This is a guest post by ElectricMeg.
The Moustache Lundi (Monday) is intended to be a city bike; well engineered and more versatile than it looks, handling roads, paths and gravel with ease.
From initial looks I thought that this would be a quirky bike that compromises for form over function, and dismissed it as a serious modern bike because of the battery over rack design. What I found surprised me. It is a very polite and well behaved bike. It feels very light to ride with good manners, and for a while I even forgot I was on an ebike.
A true step-through like this is so useful, and the bonus is that it fits shorter riders like me (5’) and taller riders like Electricbazza (>6’). The upright ride position was comfortable and the bars were at a good angle. After my 15km ride on a mixture of on- and off-road surfaces I felt great, no hand fatigue at all.

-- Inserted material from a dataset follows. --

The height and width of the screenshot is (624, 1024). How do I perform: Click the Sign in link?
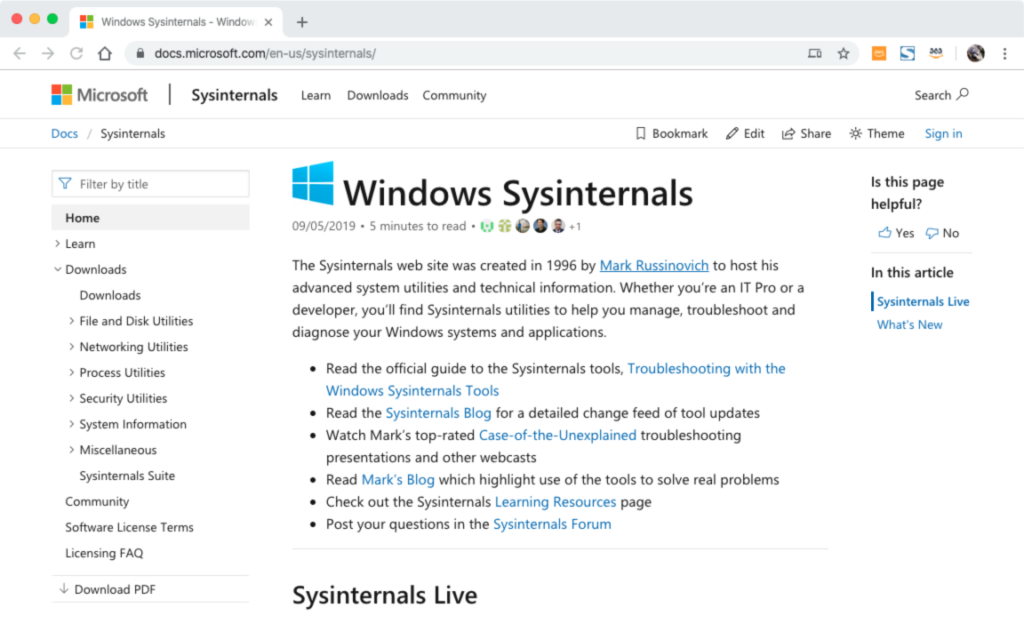pyautogui.click(x=943, y=134)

Lundi is a good looker – available in red, yellow and graphite – and attracted many interested stares on my ride. My initial concerns about ride quality proved unfounded, this bike doesn’t twist at all but still feels comfortable as long as you don’t over inflate the balloon tyres. The suspension seat post helps a little too. Even over gravel and stones it felt composed and comfortable. Moustache has engineered their own extrusions and the downtube has a tube within a tube to make it stiff. Even the mudguard has a double skin, so it too is stiff and doesn’t rattle or wobble. It’s details like this that separate a premium bike from the ordinary.
Power is by Bosch Perfomance Cruise line with 400Wh of battery. I suspect it has been down-tuned a bit compared to other Performance line motors but it is adequate and handled my testing which included some steep climbs. The version I rode has an internal hub gear system that is electronically controlled. It will even shift automatically which is nice for people who don’t want to think about these things. I did find that it set the gears a bit light each time, but I suspect that somehow that will be configurable. Of course you can shift yourself using the handy up-down button on the right. Hill climbing was easy and without much effort, I used Turbo mode twice. On the road I kept to just under 24 km/h and never felt lag or drop out. The bike is restricted to 25.

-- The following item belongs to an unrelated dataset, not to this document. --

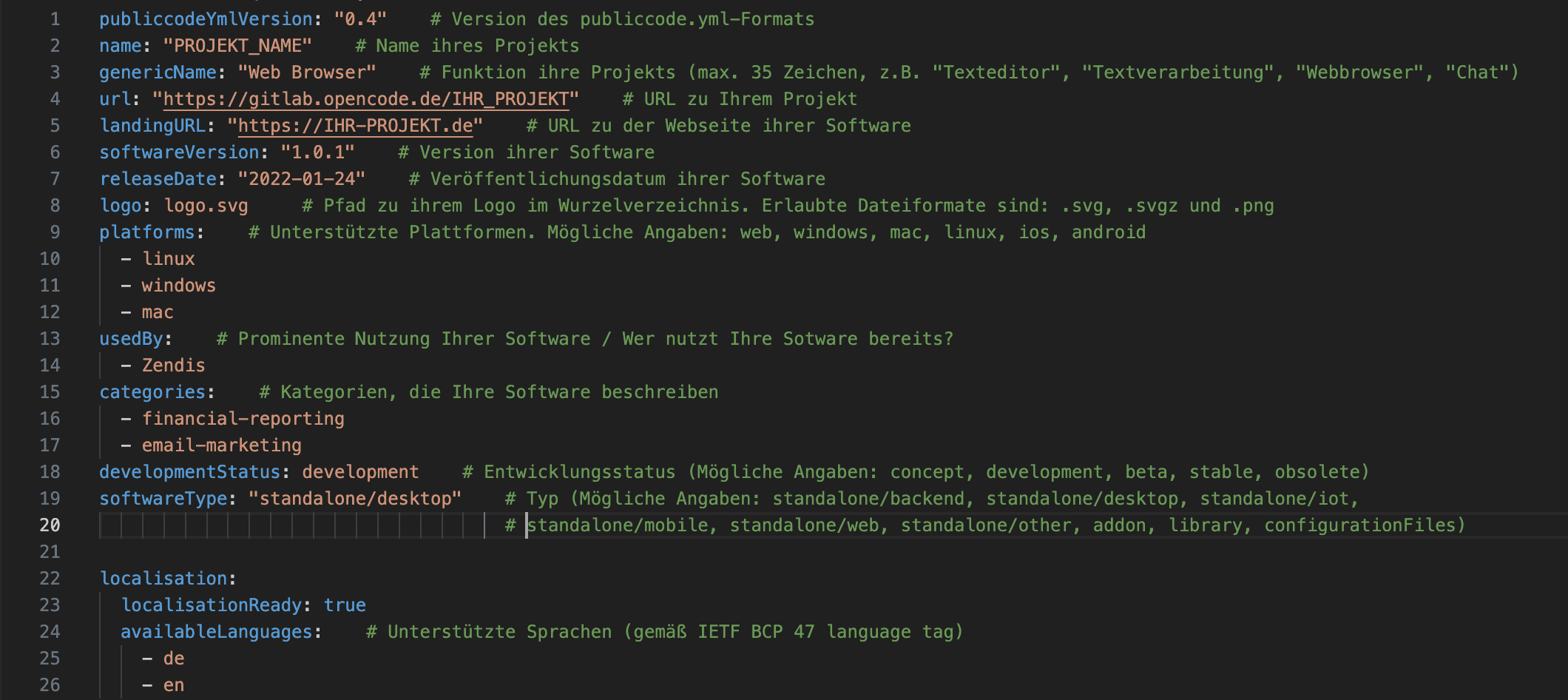Click the PROJEKT_NAME string value

click(x=237, y=46)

Off road I kept my speed around 18km/h, never needing Turbo mode. I didn’t get tired nor sore wrists or shoulders, so comfort and cockpit are well sorted. The ‘gull-wing’ bars may be unconventional, but are very comfortable.

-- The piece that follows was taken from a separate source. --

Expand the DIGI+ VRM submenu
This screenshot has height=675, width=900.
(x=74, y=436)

The brakes are good and the bike has a reasonably good turning circle.
For utility, it has a high quality waterproof Ortlieb pannier bag ($195) designed and branded for Moustache. Again, a premium touch.
For my test, I rode from Chargeabout’s home base in Kelvin Heights out to Frankton Golf course along the gravel track with its nice undulations, then up a steep tar road up to the Golf Course Clubhouse and then gravel downhill with sweeping turns back to lakefront track, which is rail trail style but steeper. The bike and tyres handled it well. Return was through Franklin Heights where I thought the bike showed its real colors, smooth, very predictable and a cruisy ride. It has enough consistent power to ease the rider over the hills. It only fell short on a steep rougher gravel downhill back to the track with a sharp hairpin bend that the tyres couldn’t handle and bike didn’t have enough turn to manoeuvre safely. I got off and walked 10 metres then back on my way. It has walk assist easily accessed via the remote if you were to do that in reverse.
This is a good fleet bike option for businesses that demand the best, and that will suit all riders. It has enough torque but assisted 25km speed restriction to keep H&S happy. It is a very predictable and user-friendly bike that doesn’t take getting much used to.
How good it it? It is a beautifully engineered bike that will appeal to function geeks as well as style queens. You will need to test it out on your hills if they are challenging, and it would be a perfect commuter for our flatter cities like Christchurch, Hamilton, most of Hawkes Bay and parts of Auckland. It was perfect on my ride in Queenstown too.
The ‘Titanium” spec tested sells for $6295. You pay around $1000 less for the regular derailleur and somewhere in the middle for the Nuvinci variable gearing.